Short exercise: Write out, unchanged, the lines below from the first one through the line that contains "[x=1360, y=274]", including both.

------------------------------------------------------------------------

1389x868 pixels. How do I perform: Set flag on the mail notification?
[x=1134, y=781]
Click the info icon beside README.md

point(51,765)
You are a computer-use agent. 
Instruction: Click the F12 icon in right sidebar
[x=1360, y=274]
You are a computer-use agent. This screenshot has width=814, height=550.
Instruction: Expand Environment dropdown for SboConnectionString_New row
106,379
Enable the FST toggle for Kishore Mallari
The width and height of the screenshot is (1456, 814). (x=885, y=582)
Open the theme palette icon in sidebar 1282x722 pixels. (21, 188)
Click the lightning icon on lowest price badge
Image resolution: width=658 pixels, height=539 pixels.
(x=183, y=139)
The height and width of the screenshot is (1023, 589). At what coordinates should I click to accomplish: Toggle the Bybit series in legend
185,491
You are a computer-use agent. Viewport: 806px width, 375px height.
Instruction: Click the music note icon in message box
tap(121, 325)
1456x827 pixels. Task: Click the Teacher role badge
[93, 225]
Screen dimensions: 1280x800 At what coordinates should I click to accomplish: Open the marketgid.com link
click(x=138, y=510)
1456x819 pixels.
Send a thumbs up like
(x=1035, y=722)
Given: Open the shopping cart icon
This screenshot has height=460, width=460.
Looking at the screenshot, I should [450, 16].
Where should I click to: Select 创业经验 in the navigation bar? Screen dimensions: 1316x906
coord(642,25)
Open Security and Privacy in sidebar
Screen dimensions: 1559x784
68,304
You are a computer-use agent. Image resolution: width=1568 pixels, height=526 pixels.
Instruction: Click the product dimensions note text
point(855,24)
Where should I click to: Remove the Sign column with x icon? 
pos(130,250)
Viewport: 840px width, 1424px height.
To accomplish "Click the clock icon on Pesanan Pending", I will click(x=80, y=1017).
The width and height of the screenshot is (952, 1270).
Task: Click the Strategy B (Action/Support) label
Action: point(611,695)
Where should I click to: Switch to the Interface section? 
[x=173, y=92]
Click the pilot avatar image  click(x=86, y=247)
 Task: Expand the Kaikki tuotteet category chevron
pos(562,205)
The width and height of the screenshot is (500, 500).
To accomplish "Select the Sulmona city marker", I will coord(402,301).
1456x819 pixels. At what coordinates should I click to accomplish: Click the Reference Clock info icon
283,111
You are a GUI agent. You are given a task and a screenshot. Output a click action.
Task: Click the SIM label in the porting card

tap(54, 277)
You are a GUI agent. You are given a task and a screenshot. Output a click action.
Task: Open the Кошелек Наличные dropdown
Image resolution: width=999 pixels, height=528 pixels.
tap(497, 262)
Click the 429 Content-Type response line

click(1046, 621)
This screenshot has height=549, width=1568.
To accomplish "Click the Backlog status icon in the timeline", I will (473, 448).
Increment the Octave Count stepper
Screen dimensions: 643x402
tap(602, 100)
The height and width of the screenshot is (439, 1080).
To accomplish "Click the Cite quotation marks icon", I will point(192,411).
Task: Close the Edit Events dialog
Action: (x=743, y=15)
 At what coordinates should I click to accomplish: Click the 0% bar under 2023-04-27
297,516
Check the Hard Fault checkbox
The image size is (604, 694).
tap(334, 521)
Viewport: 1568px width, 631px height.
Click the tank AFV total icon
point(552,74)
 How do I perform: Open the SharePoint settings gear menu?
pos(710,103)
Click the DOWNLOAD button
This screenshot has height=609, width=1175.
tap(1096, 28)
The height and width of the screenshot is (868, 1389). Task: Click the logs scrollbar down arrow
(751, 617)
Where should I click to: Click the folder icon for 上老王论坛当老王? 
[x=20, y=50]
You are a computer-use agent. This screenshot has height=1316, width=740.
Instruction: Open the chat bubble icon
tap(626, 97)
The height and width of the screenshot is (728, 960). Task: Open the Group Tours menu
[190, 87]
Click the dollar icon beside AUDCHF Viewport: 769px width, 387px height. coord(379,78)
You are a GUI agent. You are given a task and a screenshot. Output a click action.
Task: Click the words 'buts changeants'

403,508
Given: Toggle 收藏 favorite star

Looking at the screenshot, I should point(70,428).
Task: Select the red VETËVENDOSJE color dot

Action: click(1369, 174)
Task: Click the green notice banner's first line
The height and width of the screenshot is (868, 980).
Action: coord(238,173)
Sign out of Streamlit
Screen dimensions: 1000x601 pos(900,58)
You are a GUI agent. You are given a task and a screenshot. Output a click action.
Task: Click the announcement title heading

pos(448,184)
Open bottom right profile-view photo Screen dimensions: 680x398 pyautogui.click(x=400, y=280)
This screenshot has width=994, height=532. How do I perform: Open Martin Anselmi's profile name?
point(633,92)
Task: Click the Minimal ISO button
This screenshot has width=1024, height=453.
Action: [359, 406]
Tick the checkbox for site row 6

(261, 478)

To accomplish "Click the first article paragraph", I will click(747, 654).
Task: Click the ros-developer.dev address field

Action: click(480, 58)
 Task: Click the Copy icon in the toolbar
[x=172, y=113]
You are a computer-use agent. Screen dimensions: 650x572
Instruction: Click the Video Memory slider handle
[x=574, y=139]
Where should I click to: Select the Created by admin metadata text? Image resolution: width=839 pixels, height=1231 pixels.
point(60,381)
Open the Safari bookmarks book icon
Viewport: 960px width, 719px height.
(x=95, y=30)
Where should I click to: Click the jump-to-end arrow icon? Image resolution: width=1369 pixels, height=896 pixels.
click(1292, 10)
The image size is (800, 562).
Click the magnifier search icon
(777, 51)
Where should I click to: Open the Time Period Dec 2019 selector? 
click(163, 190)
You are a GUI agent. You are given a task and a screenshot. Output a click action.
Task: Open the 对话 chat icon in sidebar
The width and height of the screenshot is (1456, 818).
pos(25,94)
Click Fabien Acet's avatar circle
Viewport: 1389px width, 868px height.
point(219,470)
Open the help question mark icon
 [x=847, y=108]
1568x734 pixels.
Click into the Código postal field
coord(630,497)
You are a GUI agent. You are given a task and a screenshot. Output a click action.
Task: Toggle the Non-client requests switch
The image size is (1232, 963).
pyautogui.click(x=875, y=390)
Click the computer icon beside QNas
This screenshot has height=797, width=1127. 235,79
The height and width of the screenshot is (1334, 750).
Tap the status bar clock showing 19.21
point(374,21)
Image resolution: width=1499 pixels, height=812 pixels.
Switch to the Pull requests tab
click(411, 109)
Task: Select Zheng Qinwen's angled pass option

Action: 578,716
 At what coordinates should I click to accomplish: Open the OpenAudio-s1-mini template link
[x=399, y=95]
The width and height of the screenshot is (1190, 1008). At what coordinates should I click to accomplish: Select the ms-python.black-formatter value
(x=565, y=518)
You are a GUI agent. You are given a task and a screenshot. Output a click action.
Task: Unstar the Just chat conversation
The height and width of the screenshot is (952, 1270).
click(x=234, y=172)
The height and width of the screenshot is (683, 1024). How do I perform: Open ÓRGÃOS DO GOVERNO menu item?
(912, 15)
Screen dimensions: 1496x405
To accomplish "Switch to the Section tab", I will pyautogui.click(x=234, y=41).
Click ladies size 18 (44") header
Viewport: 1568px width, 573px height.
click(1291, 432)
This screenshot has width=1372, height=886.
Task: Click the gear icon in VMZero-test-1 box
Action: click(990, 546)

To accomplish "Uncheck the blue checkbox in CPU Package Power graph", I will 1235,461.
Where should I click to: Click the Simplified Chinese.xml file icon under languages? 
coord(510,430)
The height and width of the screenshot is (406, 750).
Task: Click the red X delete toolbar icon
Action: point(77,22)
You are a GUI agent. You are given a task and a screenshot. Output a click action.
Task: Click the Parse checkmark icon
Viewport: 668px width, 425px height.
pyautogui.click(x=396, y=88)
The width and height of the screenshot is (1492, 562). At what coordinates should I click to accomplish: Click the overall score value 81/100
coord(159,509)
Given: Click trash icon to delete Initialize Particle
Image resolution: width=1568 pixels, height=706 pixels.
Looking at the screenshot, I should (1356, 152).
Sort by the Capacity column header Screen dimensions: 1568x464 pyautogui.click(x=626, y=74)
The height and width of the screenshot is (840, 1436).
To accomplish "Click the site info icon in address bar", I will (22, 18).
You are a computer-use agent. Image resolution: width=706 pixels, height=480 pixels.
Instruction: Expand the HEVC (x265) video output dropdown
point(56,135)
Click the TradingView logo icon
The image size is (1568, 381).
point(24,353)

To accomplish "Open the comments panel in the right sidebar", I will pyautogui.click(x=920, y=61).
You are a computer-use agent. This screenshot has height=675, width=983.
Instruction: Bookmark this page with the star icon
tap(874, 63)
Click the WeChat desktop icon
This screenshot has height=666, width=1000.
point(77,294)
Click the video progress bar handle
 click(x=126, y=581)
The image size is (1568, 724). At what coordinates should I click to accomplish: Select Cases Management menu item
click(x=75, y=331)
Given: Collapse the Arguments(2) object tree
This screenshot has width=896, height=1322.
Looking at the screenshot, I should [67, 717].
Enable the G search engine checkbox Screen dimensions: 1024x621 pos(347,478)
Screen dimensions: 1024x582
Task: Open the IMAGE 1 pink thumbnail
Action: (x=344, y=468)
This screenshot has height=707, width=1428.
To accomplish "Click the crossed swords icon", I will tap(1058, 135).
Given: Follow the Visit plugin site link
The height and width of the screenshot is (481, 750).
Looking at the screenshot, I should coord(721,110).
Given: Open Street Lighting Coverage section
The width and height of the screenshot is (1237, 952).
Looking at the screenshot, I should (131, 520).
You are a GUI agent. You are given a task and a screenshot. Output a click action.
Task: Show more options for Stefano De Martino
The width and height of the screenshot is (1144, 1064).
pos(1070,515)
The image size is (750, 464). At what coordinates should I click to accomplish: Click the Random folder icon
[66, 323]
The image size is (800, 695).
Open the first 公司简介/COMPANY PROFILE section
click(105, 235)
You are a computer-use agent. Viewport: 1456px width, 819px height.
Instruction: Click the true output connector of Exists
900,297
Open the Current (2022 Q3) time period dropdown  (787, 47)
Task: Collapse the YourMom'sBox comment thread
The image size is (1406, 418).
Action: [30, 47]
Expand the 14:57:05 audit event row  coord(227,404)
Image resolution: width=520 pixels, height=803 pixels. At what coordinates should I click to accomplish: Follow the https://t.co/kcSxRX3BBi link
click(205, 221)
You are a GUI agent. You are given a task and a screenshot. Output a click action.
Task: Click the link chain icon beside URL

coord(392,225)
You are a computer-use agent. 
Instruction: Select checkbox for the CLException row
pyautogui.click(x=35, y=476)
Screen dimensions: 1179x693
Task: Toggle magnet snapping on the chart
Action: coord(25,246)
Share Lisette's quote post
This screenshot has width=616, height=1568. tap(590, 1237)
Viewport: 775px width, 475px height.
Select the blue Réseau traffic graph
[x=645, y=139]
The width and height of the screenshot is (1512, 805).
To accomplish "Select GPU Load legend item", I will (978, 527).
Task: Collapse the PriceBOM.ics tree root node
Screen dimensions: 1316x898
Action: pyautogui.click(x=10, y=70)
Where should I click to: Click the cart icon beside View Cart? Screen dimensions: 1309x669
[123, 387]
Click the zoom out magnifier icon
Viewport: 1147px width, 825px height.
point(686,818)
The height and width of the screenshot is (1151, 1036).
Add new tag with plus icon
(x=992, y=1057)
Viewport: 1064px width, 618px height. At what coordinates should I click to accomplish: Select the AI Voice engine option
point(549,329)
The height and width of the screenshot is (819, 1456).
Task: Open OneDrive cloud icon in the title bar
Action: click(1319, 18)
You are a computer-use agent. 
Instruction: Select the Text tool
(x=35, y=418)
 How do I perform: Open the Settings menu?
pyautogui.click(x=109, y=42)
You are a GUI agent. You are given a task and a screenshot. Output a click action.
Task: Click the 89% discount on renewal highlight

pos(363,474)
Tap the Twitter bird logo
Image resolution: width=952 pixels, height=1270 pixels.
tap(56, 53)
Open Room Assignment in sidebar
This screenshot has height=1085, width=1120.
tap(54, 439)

------------------------------------------------------------------------

Exercise answer:
1389x868 pixels. How do I perform: Set flag on the mail notification?
[x=1134, y=781]
Click the info icon beside README.md

point(51,765)
You are a computer-use agent. 
Instruction: Click the F12 icon in right sidebar
[x=1360, y=274]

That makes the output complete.